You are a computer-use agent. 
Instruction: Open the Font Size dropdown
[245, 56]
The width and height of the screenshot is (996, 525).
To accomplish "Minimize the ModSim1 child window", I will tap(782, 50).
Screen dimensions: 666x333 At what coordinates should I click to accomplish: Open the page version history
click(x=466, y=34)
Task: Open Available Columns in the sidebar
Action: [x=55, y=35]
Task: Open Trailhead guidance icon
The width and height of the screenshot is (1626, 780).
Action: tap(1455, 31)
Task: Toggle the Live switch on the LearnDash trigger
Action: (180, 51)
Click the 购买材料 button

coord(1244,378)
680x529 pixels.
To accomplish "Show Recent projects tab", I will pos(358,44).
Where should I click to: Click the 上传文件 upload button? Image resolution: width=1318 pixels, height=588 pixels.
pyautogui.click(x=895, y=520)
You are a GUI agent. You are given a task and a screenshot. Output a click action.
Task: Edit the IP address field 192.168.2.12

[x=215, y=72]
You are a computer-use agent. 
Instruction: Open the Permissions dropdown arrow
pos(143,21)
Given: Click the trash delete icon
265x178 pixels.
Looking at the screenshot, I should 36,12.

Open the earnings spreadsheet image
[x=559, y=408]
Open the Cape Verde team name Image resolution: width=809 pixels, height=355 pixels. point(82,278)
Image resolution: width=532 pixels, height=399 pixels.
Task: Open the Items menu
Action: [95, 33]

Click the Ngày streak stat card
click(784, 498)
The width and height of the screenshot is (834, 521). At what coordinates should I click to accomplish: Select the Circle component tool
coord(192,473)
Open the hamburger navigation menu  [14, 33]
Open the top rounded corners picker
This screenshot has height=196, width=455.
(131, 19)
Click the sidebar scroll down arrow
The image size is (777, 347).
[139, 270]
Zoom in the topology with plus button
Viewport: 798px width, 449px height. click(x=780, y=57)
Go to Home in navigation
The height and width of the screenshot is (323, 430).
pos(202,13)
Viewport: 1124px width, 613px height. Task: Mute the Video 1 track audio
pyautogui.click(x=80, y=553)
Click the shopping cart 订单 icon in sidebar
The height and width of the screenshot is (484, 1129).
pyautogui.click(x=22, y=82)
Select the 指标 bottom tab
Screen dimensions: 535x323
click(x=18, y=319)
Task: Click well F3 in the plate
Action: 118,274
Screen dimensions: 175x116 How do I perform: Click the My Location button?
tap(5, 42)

• **WORK TASK**
Keep only the lines from the one containing "Screen dimensions: 175x116" to the end of the entries, and repeat them exactly.

• **SOLUTION**
Screen dimensions: 175x116 How do I perform: Click the My Location button?
tap(5, 42)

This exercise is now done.